Yunjian (Jojo) Qiu
Prof. Yan Jin
In the engineering design domain, it is valuable to identify and applied the useful information or rules from the past documents like design reports or papers. To use the unstructured text for design knowledge acquisition, researchers have focused more on word embeddings for design creativity inspiration or rule generation. However, text understanding at the sentence level has rarely been used for knowledge acquisition due to the lack of benchmark datasets, poor training performance of models and high computational burden. In addition, it is worth mentioning that text understanding is the principal step for people to cooperate with computers effectively in the future. Therefore, there is a strong need for devising ways to train the computer to read and understand the unstructured texts and generate its “understanding” in the format that can quickly and effectively help human designers grasp the key knowledge.
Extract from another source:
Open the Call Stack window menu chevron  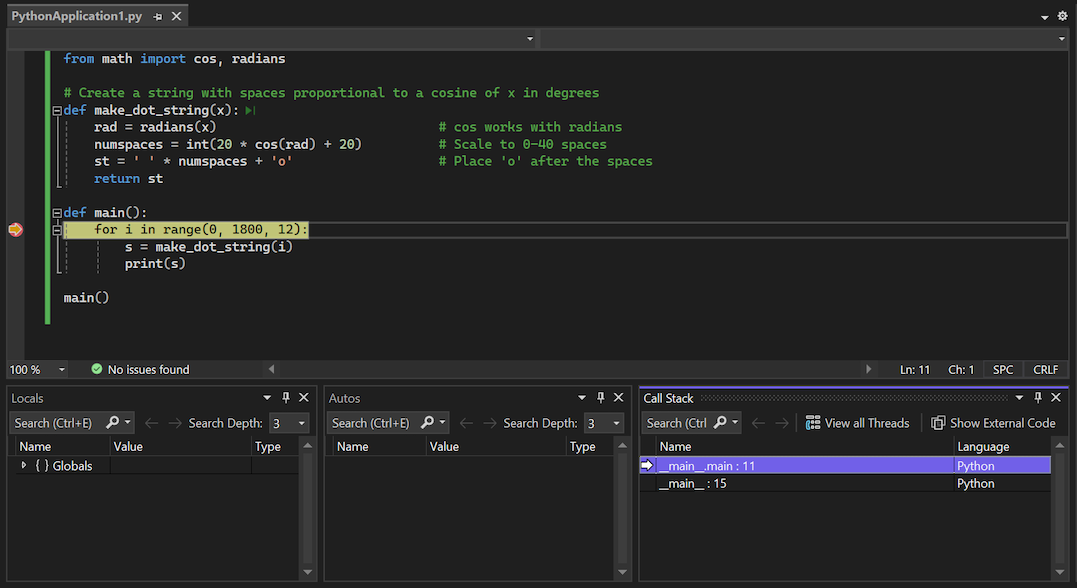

In this study, a systematic approach is taken to investigate the training process of the models learning specific domain knowledge from different datasets. The results produced by the trained models are analyzed and evaluated. Specifically, a manually labeled dataset is created and used to train a BERT based language model. In addition, using the K-Means method, the sentence embeddings extracted from the BERT model are clustered and the centroids of each cluster are selected and included in the final summarization. During this process, the BERT models can learn to select significant sentences in the papers to represent their main ideas. Since the BERT model can only deal with classification problems, the extractive summarization is considered as a binary classification problem where the labels, i.e., 1 and 0, are used to indicate whether a sentence should be included in the summary or not. To make the model generate summaries, sentence embedding will be extracted from the BERT model and then the K-Means method is used to deal with the clustering which is formed by those sentence embeddings. Finally, the centroid of each cluster will be selected and combined to complete a summary. Here the number of clusters will represent the number of sentences included in the summary. In this way, computers can acquire the understanding ability from the BERT model by sentence embeddings and output corresponding summarization using the K-Means method.